Purpose: The reason the information exists.
  • What is the purpose of the information? Is it to inform, teach, sell, entertain or persuade?
  • Do the authors / sponsors make their intentions or purpose clear?
  • Is the information fact, opinion or propaganda?
  • Does the point of view appear objective and impartial?
  • Are there political, ideological, cultural, religious, institutional or personal biases?

The CRAAP test was devised by librarians at California State University's Meriam Library.  See original webpage 'Is this source of information good?'.

Critical Appraisal

Critical appraisal is the process of carefully and systematically examining research to judge its trustworthiness, and its value and relevance in a particular context.  

Here are different online courses to choose from. Each includes explanations and checklists to help you appraise the material you have retrieved.

Evaluating grey literature

Grey literature has not been through any sort of peer review process.  Therefore it is particularly important that you evaluate material very carefully to decide whether to use it.
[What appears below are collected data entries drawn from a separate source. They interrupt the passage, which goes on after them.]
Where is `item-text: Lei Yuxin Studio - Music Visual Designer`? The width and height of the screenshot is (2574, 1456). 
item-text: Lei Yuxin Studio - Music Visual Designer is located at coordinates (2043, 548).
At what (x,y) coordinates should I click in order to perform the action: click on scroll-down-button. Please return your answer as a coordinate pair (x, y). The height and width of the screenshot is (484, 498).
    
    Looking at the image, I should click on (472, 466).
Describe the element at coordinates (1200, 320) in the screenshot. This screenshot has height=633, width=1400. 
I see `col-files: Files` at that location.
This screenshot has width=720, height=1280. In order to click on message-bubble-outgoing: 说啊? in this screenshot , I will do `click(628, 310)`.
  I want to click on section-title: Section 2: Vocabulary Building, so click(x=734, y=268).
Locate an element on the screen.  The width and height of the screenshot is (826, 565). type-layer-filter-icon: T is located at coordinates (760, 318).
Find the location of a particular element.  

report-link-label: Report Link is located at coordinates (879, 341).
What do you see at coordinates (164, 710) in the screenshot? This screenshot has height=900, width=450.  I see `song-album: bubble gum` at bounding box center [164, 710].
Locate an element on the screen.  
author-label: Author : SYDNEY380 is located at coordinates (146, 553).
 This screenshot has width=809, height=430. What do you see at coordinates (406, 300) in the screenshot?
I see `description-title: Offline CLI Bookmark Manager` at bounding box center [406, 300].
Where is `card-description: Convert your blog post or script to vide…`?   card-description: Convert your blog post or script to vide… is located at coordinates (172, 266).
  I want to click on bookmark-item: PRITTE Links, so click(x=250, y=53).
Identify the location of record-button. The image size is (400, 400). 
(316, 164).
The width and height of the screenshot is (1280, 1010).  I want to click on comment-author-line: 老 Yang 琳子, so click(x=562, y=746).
The AACODS checklist is designed to enable evaluation and critical appraisal of grey literature. The checklist was designed and made available by Jess Tyndall at Flinders University. 

Authority

Who is responsible for the intellectual content?

Accuracy

Does it state aims, methods, peer-review, supporting work?

Coverage

Are the limits or scope of the material clearly stated?

Objectivity

Can you identify bias, balance or opinion in the material?

Date

Is the date relevant and does it meet your needs?

Significance

Is the item meaningful? What does it add?